Direction → Copy out every one of the entries below line for line, keeping each character as it appears.

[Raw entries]

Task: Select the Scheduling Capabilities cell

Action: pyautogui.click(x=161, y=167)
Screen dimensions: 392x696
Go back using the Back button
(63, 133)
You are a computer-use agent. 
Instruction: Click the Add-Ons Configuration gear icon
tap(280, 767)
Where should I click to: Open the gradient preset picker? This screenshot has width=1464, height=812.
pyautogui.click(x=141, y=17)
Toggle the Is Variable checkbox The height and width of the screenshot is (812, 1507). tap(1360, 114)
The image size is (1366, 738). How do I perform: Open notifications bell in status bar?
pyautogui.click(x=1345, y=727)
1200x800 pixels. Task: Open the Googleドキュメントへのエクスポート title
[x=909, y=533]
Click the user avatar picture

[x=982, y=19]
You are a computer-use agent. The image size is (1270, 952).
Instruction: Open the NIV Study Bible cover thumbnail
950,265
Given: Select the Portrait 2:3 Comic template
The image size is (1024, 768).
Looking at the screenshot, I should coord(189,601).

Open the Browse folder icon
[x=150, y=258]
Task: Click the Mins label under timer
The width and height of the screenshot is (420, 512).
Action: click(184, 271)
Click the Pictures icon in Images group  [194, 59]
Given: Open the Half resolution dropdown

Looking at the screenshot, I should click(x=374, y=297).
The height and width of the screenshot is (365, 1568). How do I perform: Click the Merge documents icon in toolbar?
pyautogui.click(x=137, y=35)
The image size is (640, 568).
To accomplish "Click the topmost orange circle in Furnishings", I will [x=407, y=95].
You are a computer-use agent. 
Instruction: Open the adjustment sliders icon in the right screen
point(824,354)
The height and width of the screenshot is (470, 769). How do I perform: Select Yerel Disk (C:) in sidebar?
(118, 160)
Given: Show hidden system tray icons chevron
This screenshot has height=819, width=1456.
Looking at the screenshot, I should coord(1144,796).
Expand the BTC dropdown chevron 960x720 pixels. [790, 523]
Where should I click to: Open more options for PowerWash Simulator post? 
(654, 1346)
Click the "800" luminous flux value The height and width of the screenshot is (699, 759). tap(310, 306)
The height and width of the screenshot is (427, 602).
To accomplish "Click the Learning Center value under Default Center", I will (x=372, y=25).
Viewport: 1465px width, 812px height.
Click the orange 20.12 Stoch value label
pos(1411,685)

Exercise output →
Task: Select the Scheduling Capabilities cell

Action: pyautogui.click(x=161, y=167)
Screen dimensions: 392x696
Go back using the Back button
(63, 133)
You are a computer-use agent. 
Instruction: Click the Add-Ons Configuration gear icon
tap(280, 767)
Where should I click to: Open the gradient preset picker? This screenshot has width=1464, height=812.
pyautogui.click(x=141, y=17)
Toggle the Is Variable checkbox The height and width of the screenshot is (812, 1507). tap(1360, 114)
The image size is (1366, 738). How do I perform: Open notifications bell in status bar?
pyautogui.click(x=1345, y=727)
1200x800 pixels. Task: Open the Googleドキュメントへのエクスポート title
[x=909, y=533]
Click the user avatar picture

[x=982, y=19]
You are a computer-use agent. The image size is (1270, 952).
Instruction: Open the NIV Study Bible cover thumbnail
950,265
Given: Select the Portrait 2:3 Comic template
The image size is (1024, 768).
Looking at the screenshot, I should coord(189,601).

Open the Browse folder icon
[x=150, y=258]
Task: Click the Mins label under timer
The width and height of the screenshot is (420, 512).
Action: click(184, 271)
Click the Pictures icon in Images group  [194, 59]
Given: Open the Half resolution dropdown

Looking at the screenshot, I should click(x=374, y=297).
The height and width of the screenshot is (365, 1568). How do I perform: Click the Merge documents icon in toolbar?
pyautogui.click(x=137, y=35)
The image size is (640, 568).
To accomplish "Click the topmost orange circle in Furnishings", I will [x=407, y=95].
You are a computer-use agent. 
Instruction: Open the adjustment sliders icon in the right screen
point(824,354)
The height and width of the screenshot is (470, 769). How do I perform: Select Yerel Disk (C:) in sidebar?
(118, 160)
Given: Show hidden system tray icons chevron
This screenshot has height=819, width=1456.
Looking at the screenshot, I should coord(1144,796).
Expand the BTC dropdown chevron 960x720 pixels. [790, 523]
Where should I click to: Open more options for PowerWash Simulator post? 
(654, 1346)
Click the "800" luminous flux value The height and width of the screenshot is (699, 759). tap(310, 306)
The height and width of the screenshot is (427, 602).
To accomplish "Click the Learning Center value under Default Center", I will (x=372, y=25).
Viewport: 1465px width, 812px height.
Click the orange 20.12 Stoch value label
pos(1411,685)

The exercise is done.